La maggior parte delle specie endemiche sono a rischio per il loro areale ristretto e per la loro limitata capacità di dispersione rispetto a specie più cosmopolite ed adattabili. «Tuttavia - spiega lo studio - la misura in cui il clima attuale limita la distribuzione delle specie endemiche non è chiara; in particolare, la ricchezza di specie endemiche, spesso scarsamente correlata con il clima attuale ed è più fortemente correlata a fattori che descrivono la sopravvivenza a lungo termine e la speciazione. Tuttavia, un recente studio ha rilevato che le zone con un alto numero di specie con un piccolo areale sono più fredde e situate ad altitudini più elevate rispetto a quelle delle regioni circostanti, suggerendo che queste siano aree relitte interglaciali per le specie adattate al freddo con una elevata vulnerabilità al futuro global warming»
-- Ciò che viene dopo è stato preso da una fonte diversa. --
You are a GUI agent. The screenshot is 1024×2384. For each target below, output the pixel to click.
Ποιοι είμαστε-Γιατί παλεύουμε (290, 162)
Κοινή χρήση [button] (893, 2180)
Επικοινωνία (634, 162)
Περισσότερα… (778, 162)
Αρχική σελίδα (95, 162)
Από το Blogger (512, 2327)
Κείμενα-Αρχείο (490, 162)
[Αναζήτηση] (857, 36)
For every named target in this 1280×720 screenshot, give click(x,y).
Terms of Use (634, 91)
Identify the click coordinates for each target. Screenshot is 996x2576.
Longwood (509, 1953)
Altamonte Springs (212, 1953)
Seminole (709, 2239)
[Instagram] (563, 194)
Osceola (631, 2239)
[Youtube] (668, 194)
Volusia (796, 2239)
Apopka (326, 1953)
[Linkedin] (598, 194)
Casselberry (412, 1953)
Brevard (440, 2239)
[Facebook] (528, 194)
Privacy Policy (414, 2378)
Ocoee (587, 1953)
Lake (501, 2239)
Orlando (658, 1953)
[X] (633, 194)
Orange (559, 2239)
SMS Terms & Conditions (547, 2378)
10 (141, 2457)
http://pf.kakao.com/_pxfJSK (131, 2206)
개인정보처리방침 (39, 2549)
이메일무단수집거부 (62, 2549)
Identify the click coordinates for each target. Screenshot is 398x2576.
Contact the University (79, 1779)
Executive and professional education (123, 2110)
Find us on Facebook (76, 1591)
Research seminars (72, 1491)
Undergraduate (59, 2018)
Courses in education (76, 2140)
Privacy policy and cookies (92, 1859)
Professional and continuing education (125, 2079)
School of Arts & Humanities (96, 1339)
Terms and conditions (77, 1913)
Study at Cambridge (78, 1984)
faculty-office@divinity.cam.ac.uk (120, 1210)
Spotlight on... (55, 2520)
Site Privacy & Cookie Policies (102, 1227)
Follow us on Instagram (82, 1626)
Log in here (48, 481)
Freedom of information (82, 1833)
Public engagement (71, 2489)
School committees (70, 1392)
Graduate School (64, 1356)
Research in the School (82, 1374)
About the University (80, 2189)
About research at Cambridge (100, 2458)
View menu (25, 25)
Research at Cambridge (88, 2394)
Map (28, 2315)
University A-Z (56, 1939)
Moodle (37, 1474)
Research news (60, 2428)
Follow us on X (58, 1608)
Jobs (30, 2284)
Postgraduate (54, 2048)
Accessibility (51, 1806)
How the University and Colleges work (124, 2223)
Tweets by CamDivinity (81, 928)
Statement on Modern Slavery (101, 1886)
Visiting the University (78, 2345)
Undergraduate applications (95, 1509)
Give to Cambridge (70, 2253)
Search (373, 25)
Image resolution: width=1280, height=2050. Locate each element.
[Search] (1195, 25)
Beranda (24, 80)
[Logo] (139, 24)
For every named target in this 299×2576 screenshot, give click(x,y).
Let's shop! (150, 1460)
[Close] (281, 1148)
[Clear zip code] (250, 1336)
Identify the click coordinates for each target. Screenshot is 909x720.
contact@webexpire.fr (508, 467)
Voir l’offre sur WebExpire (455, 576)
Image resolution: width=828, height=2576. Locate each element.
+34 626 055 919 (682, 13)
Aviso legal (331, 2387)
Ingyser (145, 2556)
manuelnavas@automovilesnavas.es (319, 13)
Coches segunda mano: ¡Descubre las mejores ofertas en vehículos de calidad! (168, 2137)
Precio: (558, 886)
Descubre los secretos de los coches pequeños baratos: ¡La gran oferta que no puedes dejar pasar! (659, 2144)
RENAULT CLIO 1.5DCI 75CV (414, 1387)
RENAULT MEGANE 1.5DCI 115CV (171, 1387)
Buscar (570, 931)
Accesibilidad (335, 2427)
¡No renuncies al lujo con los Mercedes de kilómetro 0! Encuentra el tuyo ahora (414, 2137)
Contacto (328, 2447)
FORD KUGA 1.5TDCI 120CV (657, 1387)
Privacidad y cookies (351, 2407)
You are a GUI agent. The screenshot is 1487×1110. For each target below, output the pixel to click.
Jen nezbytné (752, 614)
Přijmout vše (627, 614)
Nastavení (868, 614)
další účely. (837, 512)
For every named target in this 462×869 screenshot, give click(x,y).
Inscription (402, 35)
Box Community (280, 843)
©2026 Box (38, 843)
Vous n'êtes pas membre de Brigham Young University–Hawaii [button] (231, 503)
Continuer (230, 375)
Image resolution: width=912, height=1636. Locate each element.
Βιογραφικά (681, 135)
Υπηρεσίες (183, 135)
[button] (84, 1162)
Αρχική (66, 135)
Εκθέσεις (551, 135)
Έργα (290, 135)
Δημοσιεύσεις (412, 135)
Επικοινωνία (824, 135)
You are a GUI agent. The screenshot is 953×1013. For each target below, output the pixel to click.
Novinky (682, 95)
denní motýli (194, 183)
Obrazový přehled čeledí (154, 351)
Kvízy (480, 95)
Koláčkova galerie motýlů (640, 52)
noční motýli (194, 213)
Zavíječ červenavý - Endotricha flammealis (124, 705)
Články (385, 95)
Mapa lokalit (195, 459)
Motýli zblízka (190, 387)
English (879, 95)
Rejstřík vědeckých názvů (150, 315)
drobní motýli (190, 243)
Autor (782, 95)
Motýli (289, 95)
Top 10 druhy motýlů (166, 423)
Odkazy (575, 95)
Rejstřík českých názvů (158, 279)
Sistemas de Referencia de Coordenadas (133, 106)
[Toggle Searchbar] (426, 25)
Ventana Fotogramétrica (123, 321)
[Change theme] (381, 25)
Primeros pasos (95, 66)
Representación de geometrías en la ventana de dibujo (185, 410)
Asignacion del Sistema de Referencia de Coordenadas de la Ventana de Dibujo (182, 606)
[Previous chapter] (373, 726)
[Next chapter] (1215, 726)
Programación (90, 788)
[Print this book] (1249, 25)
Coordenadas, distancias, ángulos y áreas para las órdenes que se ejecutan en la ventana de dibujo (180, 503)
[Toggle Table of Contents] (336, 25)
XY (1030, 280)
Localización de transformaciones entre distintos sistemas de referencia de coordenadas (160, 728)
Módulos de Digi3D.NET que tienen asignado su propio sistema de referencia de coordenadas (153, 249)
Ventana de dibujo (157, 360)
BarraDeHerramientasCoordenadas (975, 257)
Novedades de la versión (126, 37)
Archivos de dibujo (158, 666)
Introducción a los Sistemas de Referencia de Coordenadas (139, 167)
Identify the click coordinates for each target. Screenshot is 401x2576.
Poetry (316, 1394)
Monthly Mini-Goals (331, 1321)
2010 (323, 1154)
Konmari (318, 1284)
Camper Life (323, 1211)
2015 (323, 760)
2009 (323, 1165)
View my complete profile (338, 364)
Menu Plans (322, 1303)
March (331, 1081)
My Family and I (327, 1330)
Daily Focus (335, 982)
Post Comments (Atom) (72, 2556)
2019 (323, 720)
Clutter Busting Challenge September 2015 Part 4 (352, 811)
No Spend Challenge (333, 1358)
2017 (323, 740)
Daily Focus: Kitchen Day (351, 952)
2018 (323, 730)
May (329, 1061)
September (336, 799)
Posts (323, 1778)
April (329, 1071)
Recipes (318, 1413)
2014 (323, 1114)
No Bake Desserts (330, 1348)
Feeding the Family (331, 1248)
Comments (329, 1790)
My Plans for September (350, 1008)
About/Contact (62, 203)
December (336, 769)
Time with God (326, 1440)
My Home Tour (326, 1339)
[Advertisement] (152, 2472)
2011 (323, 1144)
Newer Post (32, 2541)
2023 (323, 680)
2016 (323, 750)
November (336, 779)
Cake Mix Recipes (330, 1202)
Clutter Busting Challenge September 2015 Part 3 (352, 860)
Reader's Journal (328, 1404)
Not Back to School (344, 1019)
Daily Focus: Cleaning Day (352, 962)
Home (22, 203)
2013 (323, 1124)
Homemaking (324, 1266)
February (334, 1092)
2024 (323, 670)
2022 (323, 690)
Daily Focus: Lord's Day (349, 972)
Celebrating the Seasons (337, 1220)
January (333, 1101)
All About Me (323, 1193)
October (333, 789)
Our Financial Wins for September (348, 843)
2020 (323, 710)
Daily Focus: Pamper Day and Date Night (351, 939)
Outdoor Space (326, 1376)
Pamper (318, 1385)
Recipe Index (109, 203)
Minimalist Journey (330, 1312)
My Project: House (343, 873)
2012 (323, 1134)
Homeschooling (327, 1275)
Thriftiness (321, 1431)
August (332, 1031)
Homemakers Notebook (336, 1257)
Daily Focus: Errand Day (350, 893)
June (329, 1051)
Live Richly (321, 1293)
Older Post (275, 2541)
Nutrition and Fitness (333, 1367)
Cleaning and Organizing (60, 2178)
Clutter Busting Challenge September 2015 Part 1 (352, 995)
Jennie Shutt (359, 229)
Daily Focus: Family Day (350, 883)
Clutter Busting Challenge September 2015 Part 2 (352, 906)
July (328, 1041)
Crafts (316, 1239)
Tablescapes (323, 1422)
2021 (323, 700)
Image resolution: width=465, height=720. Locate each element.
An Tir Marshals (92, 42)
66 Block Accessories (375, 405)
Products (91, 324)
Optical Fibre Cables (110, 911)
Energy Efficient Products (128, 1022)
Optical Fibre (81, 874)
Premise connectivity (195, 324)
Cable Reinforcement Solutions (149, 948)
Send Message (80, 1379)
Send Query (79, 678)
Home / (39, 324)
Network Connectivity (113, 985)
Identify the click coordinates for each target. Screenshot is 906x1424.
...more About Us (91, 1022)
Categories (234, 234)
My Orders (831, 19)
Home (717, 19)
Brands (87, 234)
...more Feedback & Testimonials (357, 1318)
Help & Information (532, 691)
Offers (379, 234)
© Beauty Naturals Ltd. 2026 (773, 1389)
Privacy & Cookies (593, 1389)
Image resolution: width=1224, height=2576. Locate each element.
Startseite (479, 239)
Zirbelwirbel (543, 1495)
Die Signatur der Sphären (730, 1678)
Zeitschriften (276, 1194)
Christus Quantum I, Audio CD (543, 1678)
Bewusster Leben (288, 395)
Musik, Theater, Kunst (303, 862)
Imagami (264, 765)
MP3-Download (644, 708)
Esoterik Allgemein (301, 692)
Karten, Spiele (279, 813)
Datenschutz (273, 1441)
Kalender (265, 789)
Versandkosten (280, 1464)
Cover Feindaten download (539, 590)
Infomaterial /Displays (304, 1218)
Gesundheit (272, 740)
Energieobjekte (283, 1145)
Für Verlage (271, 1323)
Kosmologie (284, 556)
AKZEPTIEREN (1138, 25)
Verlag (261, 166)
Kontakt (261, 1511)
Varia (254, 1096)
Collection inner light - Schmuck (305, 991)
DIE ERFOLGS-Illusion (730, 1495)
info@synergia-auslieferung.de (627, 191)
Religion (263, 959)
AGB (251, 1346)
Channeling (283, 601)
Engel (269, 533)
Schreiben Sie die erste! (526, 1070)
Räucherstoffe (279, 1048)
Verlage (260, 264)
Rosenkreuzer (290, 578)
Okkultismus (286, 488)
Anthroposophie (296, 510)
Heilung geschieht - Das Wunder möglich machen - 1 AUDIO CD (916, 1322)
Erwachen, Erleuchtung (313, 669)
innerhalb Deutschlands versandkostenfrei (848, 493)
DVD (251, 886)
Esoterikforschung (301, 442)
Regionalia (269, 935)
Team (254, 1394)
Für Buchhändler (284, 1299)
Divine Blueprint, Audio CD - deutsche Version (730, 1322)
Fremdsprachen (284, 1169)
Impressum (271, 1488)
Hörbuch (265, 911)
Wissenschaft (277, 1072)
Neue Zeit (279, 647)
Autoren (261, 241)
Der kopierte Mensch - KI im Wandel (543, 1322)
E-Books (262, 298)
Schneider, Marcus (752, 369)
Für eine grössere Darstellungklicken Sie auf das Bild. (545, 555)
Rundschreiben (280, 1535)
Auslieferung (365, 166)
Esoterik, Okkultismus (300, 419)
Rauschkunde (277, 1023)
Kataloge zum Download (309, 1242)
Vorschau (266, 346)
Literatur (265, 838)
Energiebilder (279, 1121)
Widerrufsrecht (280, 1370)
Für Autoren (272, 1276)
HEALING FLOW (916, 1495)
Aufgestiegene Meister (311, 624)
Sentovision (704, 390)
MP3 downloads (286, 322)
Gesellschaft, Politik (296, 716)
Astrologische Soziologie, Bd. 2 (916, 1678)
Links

Per il desman iberico e per altre specie endemiche dell'area mediterranea gli effetti del global warming potrebbero essere distruttivi e portare a gravi perdite di biodiversità a livello mondiale nel XXI secolo. Visto il forte rischio di estinzione per specie incapaci di adattarsi ad un cambiamento climatico antropogenico, la migrazione assistita diventa una possibile strategia di salvaguardia: «Si tratterebbe di traslocare le specie in aree ecologicamente adatte ma attualmente non occupate, ma che probabilmente rimarranno adatte per i prossimi 100 anni o più, nei casi in cui altre strategie di conservazione non saranno probabilmente sufficienti a garantire la loro sopravvivenza - dicono i tre biologi - Ci sono molti esempi in cui le introduzioni biologiche hanno avuto effetti biologici e socio-economici negativi, ed è necessaria quindi una grande attenzione prima di attuare la migrazione assistita», valutando la sua fattibilità tecnica ed i costi-benefici biologici e socio-economici.

«In questo quadro, un primo passo importante consiste nel valutare in quale misura gli approcci più convenzionali (ad esempio, riduzione dei fattori di stress locali, riduzione della frammentazione degli habitat, o la conservazione ex situ) sarebbero sufficiente a proteggere una specie di fronte ai cambiamenti climatici».